Last ones of my kids ...


----------



## JohnnyCab (Jul 2, 2012)

Is that El Manquehue?


----------



## jpvm (Sep 11, 2012)

JohnnyCab said:


> Is that El Manquehue?


Yes man , your absolutely right !! :thumbsup:


----------



## EHPhillips (Mar 29, 2005)

Are there any companies that rent bikes or do day rides?


----------



## jpvm (Sep 11, 2012)

There must be some there (not here in Santiago) but in the far north desert in Chile (San Pedro de Atacama) there are more than 1 bike per soul .... also to the southern lake district too !!

Check here :

Mountain Bike Tours in Chile, Chile Bike Tours Atacama | Ecotours Chile - Bike Tours, Hiking Tours, Santiago Tours, Wine Tours

Atacama Tours in Chile, Biking, Hiking, Trekking Chile Tours | Ecotours Chile - Bike Tours, Hiking Tours, Santiago Tours, Wine Tours


----------



## JohnnyCab (Jul 2, 2012)

A friend of mine rented a mountain bike in the heart of Santiago:

w w w.labicicletaverde.com/mountain_bike.php


----------



## EHPhillips (Mar 29, 2005)

ok, thanks for the info. I was hoping to find a crew that rides hard and has access to good rental bikes so that we can hit the trails in the pictures.


----------



## jpvm (Sep 11, 2012)

The other day in this same trail I came to meet 2 americans living here in Santiago, Chile, they were riding Rocky Mountian MTBs , one of them was flying back to Colorado to pick another bike back home.


----------



## EHPhillips (Mar 29, 2005)

Where is the jump park?


----------



## jpvm (Sep 11, 2012)

Here

MTBK ENDURO » Report y Resultados Oficiales 1ra fecha Kona Montenbaik Enduro 2012 en el Durazno Bike Park


----------



## jpvm (Sep 11, 2012)

From the new El Durazno Bike park ... 10 min away from home...

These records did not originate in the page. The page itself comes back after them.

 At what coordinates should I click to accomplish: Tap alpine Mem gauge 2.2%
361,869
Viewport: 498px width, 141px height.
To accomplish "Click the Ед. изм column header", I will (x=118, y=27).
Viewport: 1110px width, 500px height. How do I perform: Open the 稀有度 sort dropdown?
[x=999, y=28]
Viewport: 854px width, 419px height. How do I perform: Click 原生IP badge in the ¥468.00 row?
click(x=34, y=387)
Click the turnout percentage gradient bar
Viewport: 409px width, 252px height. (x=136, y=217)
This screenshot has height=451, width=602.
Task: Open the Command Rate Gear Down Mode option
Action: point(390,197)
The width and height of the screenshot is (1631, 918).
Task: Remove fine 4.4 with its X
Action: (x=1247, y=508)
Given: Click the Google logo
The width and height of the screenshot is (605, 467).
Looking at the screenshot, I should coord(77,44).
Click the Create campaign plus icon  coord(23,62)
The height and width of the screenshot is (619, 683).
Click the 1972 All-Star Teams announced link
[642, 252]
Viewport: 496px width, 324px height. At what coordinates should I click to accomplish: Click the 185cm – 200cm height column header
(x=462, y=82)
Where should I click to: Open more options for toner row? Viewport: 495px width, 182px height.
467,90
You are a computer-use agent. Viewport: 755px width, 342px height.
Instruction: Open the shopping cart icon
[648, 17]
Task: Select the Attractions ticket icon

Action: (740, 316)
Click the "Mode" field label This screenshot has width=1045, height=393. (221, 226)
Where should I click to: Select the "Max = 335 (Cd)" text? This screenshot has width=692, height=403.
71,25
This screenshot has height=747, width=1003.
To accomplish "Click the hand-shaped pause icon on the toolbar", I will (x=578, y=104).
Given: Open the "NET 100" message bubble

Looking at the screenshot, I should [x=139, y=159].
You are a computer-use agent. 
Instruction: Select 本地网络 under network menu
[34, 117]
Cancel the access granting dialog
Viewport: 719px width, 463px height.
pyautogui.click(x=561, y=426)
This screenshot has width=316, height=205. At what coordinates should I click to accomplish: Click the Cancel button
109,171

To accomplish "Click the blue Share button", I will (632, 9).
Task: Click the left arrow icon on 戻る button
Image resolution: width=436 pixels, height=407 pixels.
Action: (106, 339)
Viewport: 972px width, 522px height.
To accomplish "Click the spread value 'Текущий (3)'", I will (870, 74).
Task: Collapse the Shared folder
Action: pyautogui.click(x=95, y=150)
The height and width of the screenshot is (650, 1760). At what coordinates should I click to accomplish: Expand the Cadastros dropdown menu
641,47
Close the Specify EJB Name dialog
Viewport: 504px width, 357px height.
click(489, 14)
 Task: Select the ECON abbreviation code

a flying 29er ... ahahahahha


----------



## Scale950 (Sep 22, 2012)

Hi i`am from Puerto Rico, Nice trail you have there. Did you have any videos of those trails ?


----------



## jpvm (Sep 11, 2012)

Scale950 said:


> Hi i`am from Puerto Rico, Nice trail you have there. Did you have any videos of those trails ?


sure man.... check here :thumbsup:

BIKE PARK EL DURAZNO BLOQUE 1 on Vimeo


----------



## Scale950 (Sep 22, 2012)

jpvm said:


> sure man.... check here :thumbsup:
> 
> BIKE PARK EL DURAZNO BLOQUE 1 on Vimeo


Thanks nice video.. :thumbsup:

We have a couple of trail here in the island but myself mostly ride in this ~Los Pinchos Trail~ This video was made by this Lady and folks from Humacao MTB. You can go really fast in this trail but also U can go slower just like in the video and BTW Tubelees system is required ..:bluefrown::bluefrown:

iSportX Los Pinchos Ruta MTB - YouTube


----------



## Helmetless (Jan 12, 2010)

These trails are awesome. Count me in, I'll be there when I have a time 

Cheers


----------



## jpvm (Sep 11, 2012)

Sure man, we'll be waiting 4 ya !!!


----------



## bikerider2 (Nov 9, 2011)

I haven't ridden in Santiago, but those look like some cool trails. I did ride in Torres Del Paine in January and it was awesome. We rented bikes from our guide. He's exploring some other trails in the park and surrounding areas, so who knows, may have to go back down there in a few years.


----------



## jpvm (Sep 11, 2012)

Here some pics of the kids having fun here closeby in Santiago , Chile ....


----------



## jpvm (Sep 11, 2012)

some moa ....


----------



## bikerider2 (Nov 9, 2011)

jpvm said:


> Torres del Paine Natl Park is awsome , to ride to hike to camp , thanks a lot for the pictures !!!!
> 
> PS : Sad to see the results of a massive wildfire of 2 years ago , it was started by a jewish tourist backpacker ....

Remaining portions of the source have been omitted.